October 8, 2009
WHICH IS TO UNDERSTATE THE QUANTUM ENIGMA:
Without God We are Nothing: My claims this afternoon are simple. It is more reasonable to believe in God than to reject the hypothesis of God by appealing to chance; more reasonable also to believe than to escape into agnosticism. (CARDINAL GEORGE PELL, October 4, 2009, CERC)
As well as being an accomplished philosopher Antony Flew is also an excellent populariser, able to express controversial thoughts forcefully and pithily.The most controversial claim in his recent book is "that of all the great discoveries of modern science, the greatest was God".

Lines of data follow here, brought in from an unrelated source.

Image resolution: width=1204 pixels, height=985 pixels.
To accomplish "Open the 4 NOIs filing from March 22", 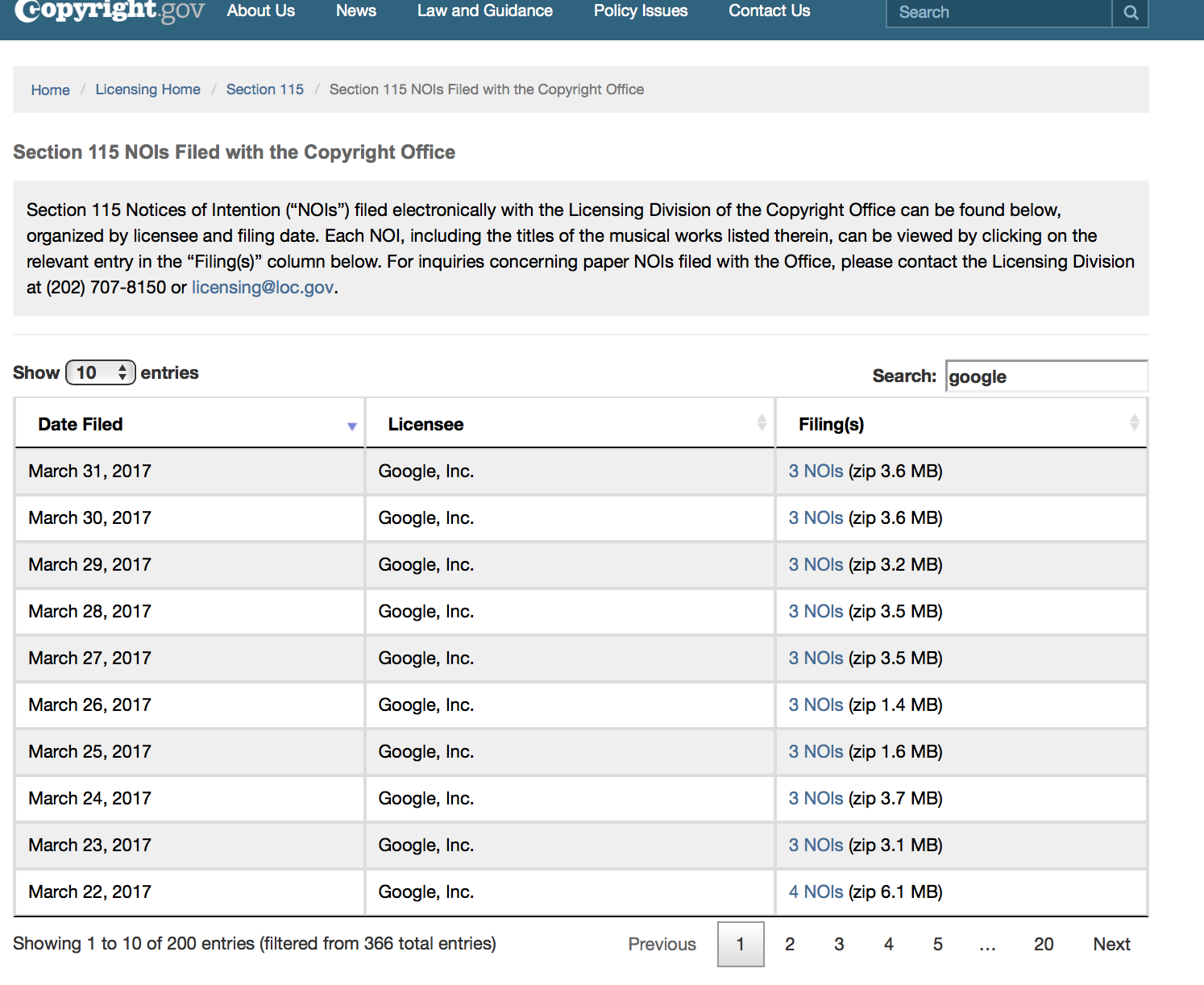I will (x=816, y=892).
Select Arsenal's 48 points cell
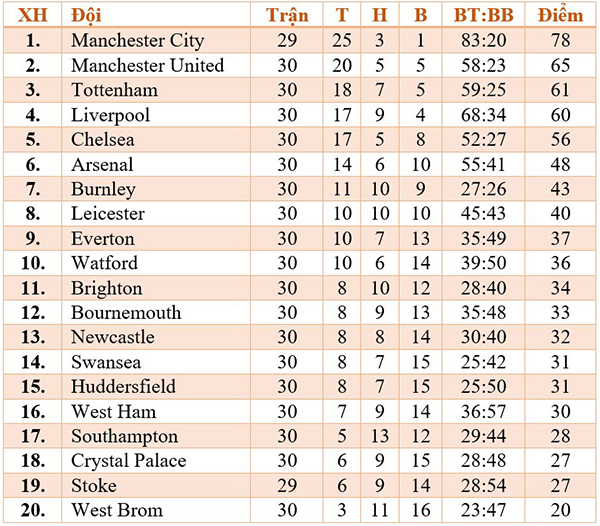This screenshot has height=526, width=600. (560, 164)
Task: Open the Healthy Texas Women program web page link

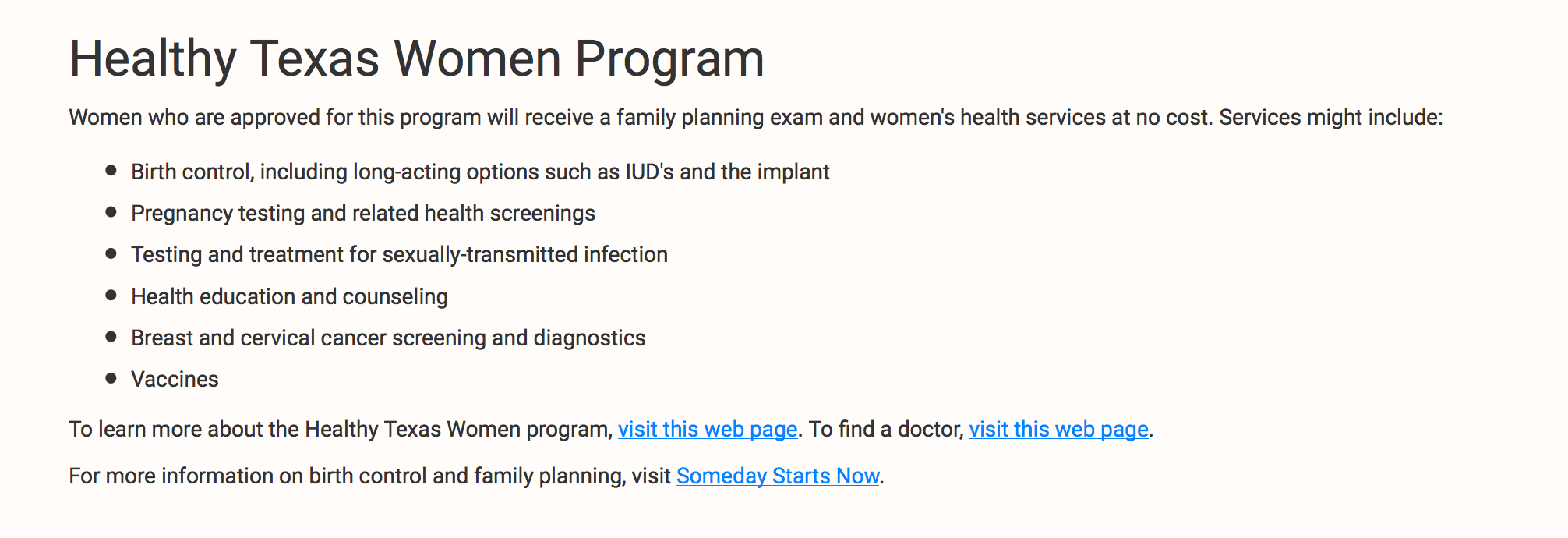Action: [x=708, y=430]
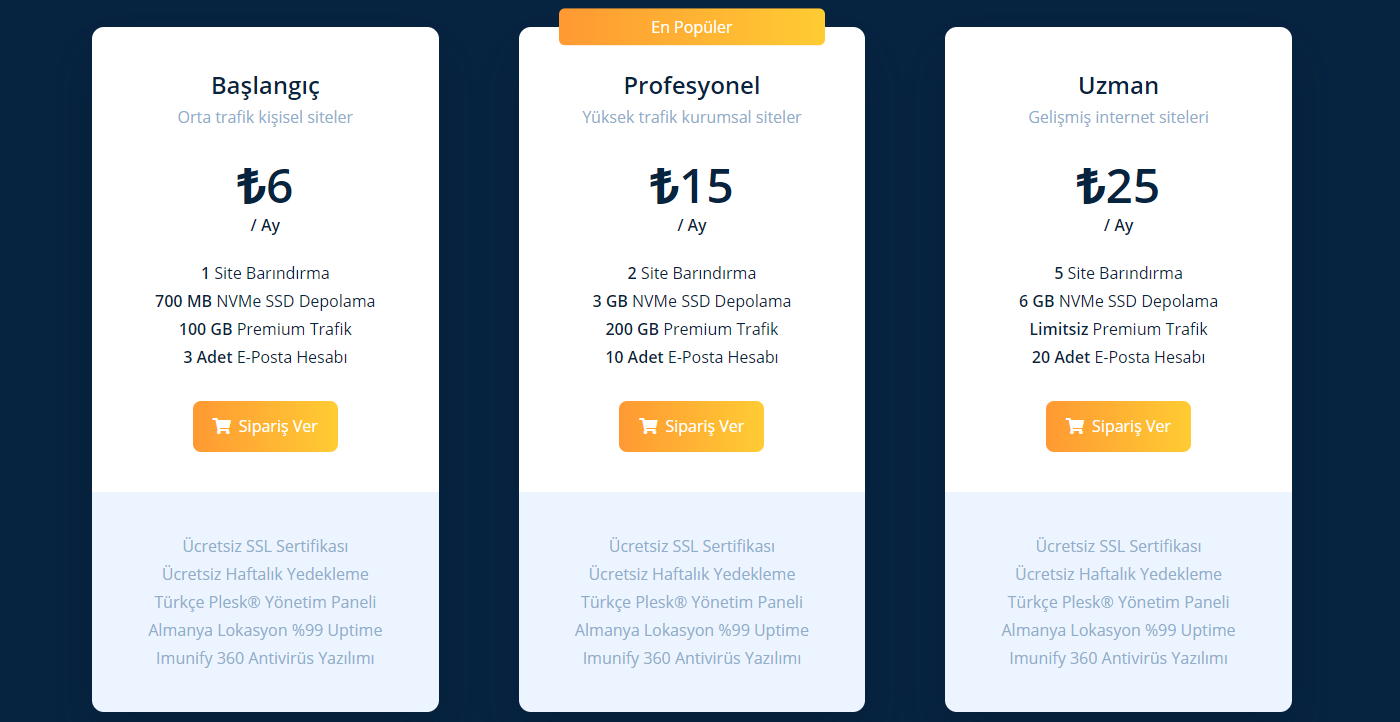The width and height of the screenshot is (1400, 722).
Task: Click the ₺15 monthly price
Action: (692, 187)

This is provocative for unbelievers, especially unbelieving scientists, and provocative for believers, who know that the roots of monotheism are found with Abraham about 3,700 or 3,900 years ago.
Although much of public opinion still regards science as an enemy of religious understanding and therefore of God, recent developments in physics and now in biology have strengthened the case for God the Creator as a first rate mathematician as well as being prodigal and unpredictable in His creation.

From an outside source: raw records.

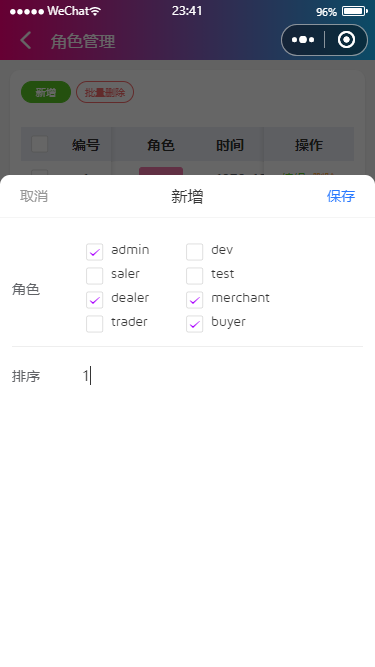Click the 操作 column header

click(309, 145)
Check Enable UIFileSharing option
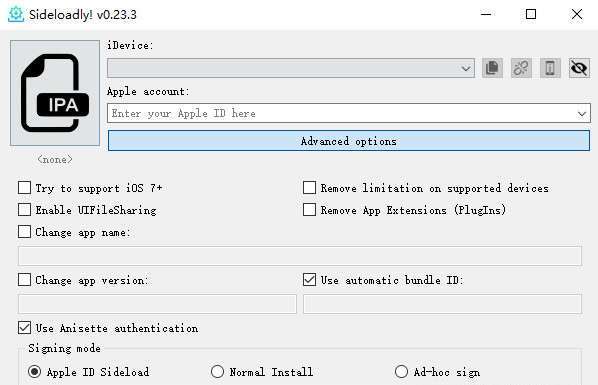The width and height of the screenshot is (598, 385). (x=24, y=210)
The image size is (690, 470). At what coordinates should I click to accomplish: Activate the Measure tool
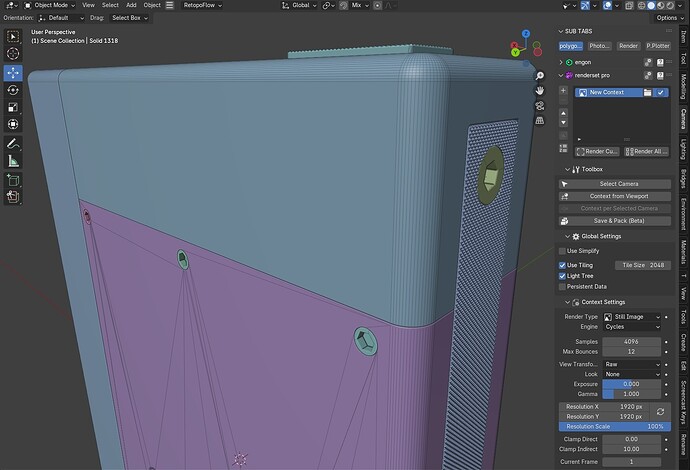(13, 161)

We cannot arrive to God within the framework of science, because God is outside space and time. Flew explains neatly that when we study the interaction of physical bodies, such as sub-atomic particles, we are doing science. When we ask how or why these particles exist, we go beyond physics to metaphysics. We are doing philosophy.
I should repeat that the God for which we are arguing is not a God of the gaps, not a God who is brought in to paste over the gaps in our present scientific knowledge, which might be filled later as science progresses. It is the whole of the universe which is not self-explanatory, including the infrastructure and elements we understand scientifically.
Many people over the ages have found evidence for the Mind of God in the laws of nature, in their regularity and symmetry.
The law of the conservation of energy, Newton's first law of motion and Boyle's law, mathematically precise regularities, universal and tied together, are the examples Flew gives as he asks how nature is packaged in this way.
Flew shows that as well as Einstein, the great scientists who developed quantum physics, Max Planck, Werner Heisenberg, Erwin Schrödinger and Paul Dirac were all theists.
If the quantum physicists are correct, God is necessary to collapse the waves.